His music is performed world-wide. In September 1994, Hungarian Television produced a program featuring Gyula Csapó's music. He had two full evening of his music in New York City (Experimental Intermedia Foundation, 1988, and The New York Society for Ethical Culture, 1993, sponsored by the American Music Theatre Group). The City of Köln sponsored a full evening of his works at the Alte Feuerwache in May, 1995. The compact disc recording of Csapó's "A Desert March" was issued on the lagel Open Space in the United States in 1995. The "Music of Our Time" Festival in Budapest regularly programs premieres of his compositions.

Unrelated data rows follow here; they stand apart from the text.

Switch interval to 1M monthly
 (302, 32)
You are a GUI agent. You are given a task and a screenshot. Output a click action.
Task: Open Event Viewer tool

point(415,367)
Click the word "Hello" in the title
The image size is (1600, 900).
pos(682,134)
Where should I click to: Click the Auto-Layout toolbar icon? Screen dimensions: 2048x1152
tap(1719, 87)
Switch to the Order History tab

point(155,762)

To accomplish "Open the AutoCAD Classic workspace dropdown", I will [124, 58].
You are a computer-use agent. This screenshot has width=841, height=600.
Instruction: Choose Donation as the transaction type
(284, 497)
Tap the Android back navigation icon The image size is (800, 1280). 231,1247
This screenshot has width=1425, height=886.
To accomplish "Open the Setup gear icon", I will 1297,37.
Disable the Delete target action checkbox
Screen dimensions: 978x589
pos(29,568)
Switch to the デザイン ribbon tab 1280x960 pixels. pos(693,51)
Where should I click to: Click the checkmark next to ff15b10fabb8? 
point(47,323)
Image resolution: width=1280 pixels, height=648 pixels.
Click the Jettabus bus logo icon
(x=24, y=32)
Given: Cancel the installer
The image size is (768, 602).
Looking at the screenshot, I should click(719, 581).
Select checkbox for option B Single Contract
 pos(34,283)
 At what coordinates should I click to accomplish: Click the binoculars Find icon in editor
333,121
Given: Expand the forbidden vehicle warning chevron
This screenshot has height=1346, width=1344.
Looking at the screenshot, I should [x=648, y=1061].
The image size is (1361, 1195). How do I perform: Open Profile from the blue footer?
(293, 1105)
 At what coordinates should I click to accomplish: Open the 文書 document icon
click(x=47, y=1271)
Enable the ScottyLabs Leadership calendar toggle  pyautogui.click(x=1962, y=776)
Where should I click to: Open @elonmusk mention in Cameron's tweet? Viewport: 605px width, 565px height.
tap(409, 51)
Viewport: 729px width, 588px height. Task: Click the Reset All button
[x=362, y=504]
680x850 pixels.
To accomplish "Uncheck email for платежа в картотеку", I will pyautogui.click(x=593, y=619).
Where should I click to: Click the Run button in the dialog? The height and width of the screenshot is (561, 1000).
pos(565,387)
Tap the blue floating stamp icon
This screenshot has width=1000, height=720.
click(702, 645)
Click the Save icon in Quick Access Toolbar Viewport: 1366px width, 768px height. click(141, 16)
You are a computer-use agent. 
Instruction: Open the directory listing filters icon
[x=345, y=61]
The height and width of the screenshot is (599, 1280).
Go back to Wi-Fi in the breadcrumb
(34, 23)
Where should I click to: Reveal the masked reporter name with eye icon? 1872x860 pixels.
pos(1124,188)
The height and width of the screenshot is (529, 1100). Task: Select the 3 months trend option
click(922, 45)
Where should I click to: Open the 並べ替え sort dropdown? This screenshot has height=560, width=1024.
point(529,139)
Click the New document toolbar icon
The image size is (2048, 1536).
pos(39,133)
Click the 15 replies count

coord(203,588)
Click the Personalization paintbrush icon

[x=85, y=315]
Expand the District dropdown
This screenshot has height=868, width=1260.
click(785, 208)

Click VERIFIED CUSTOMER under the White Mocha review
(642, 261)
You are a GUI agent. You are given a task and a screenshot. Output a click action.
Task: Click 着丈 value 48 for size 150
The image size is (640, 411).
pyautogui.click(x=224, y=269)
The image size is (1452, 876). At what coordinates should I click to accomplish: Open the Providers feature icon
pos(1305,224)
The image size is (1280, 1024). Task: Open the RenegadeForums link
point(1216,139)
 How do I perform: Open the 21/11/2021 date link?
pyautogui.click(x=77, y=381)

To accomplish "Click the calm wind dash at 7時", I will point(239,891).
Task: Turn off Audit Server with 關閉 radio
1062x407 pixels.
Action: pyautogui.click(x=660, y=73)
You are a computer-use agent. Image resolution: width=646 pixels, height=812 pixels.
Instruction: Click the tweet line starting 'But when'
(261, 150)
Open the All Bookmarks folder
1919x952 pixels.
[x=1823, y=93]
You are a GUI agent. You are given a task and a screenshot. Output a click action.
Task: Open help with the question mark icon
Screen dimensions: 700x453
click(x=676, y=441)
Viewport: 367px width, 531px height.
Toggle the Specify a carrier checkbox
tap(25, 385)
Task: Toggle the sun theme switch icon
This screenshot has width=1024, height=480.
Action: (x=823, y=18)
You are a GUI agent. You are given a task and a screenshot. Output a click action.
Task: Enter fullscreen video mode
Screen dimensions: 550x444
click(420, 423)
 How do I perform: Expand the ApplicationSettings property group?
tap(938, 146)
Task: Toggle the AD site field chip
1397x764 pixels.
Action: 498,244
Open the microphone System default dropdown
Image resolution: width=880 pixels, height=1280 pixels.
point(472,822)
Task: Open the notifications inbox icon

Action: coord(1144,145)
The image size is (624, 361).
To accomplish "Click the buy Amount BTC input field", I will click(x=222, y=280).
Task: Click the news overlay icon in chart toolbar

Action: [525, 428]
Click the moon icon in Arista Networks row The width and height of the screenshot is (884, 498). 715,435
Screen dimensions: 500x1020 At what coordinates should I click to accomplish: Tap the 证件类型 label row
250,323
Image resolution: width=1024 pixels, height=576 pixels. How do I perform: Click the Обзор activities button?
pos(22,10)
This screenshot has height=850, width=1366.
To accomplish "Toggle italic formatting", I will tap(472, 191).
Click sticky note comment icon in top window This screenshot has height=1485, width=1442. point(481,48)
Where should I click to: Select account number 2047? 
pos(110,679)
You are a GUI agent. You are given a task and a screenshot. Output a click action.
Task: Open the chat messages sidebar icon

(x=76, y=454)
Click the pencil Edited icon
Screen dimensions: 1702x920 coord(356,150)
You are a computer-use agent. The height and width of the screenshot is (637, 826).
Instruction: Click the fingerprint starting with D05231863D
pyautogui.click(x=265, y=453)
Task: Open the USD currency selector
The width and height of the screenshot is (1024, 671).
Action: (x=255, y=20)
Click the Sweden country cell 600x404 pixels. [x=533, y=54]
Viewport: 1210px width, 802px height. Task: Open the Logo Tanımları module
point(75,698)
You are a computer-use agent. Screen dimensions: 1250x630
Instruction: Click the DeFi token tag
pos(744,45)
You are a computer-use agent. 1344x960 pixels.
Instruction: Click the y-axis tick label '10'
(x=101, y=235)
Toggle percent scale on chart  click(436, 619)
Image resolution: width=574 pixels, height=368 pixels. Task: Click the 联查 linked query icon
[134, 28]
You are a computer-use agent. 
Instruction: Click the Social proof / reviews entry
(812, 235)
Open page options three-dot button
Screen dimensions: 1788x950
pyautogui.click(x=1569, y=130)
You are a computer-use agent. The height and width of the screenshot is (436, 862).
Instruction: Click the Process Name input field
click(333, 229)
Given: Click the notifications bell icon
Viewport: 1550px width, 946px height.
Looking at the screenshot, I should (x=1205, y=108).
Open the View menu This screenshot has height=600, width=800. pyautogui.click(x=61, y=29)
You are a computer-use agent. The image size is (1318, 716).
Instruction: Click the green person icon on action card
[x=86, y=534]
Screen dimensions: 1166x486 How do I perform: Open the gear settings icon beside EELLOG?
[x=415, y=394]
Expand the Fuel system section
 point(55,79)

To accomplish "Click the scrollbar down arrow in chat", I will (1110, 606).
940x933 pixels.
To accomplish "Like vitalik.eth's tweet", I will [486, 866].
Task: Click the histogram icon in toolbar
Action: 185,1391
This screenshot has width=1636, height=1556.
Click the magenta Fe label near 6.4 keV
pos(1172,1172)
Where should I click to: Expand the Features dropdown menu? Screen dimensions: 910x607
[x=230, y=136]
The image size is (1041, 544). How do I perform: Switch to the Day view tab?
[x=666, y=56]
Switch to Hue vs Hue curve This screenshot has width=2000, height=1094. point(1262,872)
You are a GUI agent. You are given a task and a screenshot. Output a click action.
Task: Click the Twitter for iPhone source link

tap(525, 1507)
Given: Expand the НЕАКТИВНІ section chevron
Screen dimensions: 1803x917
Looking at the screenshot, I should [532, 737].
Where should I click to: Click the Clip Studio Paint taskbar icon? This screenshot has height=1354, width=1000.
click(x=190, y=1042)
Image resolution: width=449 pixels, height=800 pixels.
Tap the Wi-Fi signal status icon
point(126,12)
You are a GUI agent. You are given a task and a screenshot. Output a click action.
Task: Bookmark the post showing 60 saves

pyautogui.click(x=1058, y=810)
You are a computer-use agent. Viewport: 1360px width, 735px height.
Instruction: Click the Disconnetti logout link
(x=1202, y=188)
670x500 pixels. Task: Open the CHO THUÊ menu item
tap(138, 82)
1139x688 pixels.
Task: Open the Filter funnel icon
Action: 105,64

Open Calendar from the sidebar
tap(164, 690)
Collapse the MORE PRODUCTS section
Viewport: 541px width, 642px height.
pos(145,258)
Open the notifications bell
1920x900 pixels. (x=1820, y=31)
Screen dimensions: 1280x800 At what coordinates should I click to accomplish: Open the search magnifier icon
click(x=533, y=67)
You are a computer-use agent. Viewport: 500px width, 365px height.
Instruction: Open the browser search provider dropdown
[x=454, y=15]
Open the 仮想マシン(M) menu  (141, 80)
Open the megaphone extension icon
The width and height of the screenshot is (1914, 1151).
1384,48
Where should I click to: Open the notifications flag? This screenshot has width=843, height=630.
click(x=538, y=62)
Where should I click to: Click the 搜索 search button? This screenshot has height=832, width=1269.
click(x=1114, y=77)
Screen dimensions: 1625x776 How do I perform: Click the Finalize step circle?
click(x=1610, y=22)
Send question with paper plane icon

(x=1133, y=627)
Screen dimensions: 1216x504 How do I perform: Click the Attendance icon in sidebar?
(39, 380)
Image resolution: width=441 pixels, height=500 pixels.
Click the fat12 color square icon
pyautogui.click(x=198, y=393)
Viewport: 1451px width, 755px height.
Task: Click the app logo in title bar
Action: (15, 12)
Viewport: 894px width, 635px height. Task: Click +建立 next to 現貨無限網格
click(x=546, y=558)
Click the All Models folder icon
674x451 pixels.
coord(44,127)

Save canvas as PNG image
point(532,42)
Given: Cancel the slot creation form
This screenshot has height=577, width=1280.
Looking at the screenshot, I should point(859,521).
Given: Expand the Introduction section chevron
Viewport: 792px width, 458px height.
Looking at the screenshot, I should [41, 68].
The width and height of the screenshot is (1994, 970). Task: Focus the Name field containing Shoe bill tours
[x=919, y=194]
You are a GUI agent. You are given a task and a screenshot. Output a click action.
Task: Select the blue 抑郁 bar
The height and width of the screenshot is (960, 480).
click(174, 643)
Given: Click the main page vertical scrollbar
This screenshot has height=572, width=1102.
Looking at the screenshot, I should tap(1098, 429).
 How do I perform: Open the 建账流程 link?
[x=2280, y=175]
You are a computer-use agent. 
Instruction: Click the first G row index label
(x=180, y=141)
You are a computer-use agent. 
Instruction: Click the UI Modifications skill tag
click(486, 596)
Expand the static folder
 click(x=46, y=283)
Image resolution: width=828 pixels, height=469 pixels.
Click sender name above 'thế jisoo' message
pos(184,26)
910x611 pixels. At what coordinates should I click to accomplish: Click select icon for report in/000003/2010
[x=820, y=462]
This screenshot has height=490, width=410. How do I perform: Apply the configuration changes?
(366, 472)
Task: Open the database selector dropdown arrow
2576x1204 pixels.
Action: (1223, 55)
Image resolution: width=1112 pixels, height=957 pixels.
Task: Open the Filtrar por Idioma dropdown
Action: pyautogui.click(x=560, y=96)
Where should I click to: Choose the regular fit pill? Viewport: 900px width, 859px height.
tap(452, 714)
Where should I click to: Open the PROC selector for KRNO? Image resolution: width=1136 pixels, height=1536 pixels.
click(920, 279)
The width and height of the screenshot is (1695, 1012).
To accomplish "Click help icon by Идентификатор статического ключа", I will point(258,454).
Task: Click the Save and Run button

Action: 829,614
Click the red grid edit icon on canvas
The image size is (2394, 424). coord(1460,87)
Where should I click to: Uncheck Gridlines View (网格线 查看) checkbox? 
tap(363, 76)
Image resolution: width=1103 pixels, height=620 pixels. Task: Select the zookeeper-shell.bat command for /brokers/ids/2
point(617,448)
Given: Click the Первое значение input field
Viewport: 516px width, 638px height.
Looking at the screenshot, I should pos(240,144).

During the 1996-97 academic year, he became Fellow at Collegium Budapest - Institute for Advanced Study, where he continued to work on a five-act "musical tragedy", Phaedra, called by the late maestro Charles Bruck "the Pelléas of our time" during his visit to Princeton in 1992. In the same year, Csapó received a grant from the Canada Council to complete three electroacoustic works which are currently in progress. A new work was commissioned for CBC Saskatchewan, and is scheduled for its premiere during Spring, 1999 at the Saskatoon New Music Festival. After the Canadian premiere of "XPOHOI - In Memoriam Morton Feldman" in Ottawa, a full evening of Csapó's music took place in Paris, France in October, with the participation of the Modern quartet and also Marc Sabat as soloist in Krapp's Last Tape. A new CD of the first period of Csapó's has been recorded during June, 1997 for release and worldwide distribution, jointly sponsored by the Budapest Music Center and Editio Musica Budapest.
One of the leading composers of our time, György Kurtág wrote in his appraisal of Csapó's work: "His music... is answering the most timely questions with hours of exceptional quality. His musical language is highly original and strikingly powerful... His integrity and creative imagination... represents... one of the most important contributions in the field today."